If you do not believe me, try sitting in a quiet room without a phone. Try standing in line without pulling up a screen. Try waiting at a stoplight without checking a notification. We cannot do it.

The 21st century has no deserts, only deserts of the mind. We exist in a world of infinite stimuli, and yet we are starving.

We are so inundated with information that we have mistaken input for insight.

We absorb, we scroll, we consume—but we do not sit in the silence long enough to think.

The moment an uncomfortable thought arises, we crush it with content, drown it in podcasts, choke it with status updates. We pretend that being “informed” is the same as being wise, that knowing everything means we understand anything at all.

Mennas knew better.

He knew that silence is not a vacuum, but a proving ground. He understood that solitude is not an escape, but a confrontation. The greatest battle a man can fight is the one where he faces his own soul with nothing to distract him.

This is why mystics retreat to caves, why monks take vows of silence, why Christ wandered into the wilderness for 40 days instead of debating theology in the Temple. Because truth is not found in noise.

And yet, we flee silence. We fill our homes with sound, our minds with static. Even our supposed quiet spaces—yoga classes, meditation apps, self-care rituals—are structured, performative, controlled. True silence, the kind that Mennas sought, is raw and terrifying. It leaves you naked with yourself.

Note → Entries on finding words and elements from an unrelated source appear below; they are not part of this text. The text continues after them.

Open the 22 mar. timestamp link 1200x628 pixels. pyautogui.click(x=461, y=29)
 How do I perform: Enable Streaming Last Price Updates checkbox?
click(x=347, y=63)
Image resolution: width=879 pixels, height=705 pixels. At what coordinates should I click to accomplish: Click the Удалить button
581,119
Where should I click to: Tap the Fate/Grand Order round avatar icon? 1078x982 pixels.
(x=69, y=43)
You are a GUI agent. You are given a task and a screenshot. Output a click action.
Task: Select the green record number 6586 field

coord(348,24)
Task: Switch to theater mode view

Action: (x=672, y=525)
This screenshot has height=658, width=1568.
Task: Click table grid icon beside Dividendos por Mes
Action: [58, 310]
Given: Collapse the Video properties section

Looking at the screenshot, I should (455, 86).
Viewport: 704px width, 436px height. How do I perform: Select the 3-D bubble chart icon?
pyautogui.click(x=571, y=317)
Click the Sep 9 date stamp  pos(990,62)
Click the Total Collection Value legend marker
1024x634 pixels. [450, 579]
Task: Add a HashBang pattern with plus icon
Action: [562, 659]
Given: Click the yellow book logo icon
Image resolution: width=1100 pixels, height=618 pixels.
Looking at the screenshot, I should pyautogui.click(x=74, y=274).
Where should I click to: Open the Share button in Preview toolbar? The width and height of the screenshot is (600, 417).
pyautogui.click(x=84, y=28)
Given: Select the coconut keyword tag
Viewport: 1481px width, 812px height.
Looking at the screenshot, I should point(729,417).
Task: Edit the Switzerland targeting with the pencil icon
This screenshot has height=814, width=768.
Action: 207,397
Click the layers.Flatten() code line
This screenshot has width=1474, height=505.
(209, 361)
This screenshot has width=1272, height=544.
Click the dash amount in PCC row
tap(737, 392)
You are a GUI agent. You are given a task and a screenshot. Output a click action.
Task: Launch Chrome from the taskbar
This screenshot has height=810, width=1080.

And we do not want to be alone with ourselves. Not really. Trust me. I did it for 4 years. I came out a different person.

Rediscovering the Desert in an Age of Noise

So what do we do? Do we all flee to the wilderness, abandon our jobs, take up asceticism like a bunch of part-time monks who still need Wi-Fi? No. Mennas wasn’t asking us to run from the world—he was asking us to learn how to stand apart from it.

We do not need to escape noise. We need to reclaim silence.

  • Turn off the noise, and keep it off. Not just for a few minutes. Not just during your morning routine before you immediately turn on music or scroll Twitter. Let silence have its say.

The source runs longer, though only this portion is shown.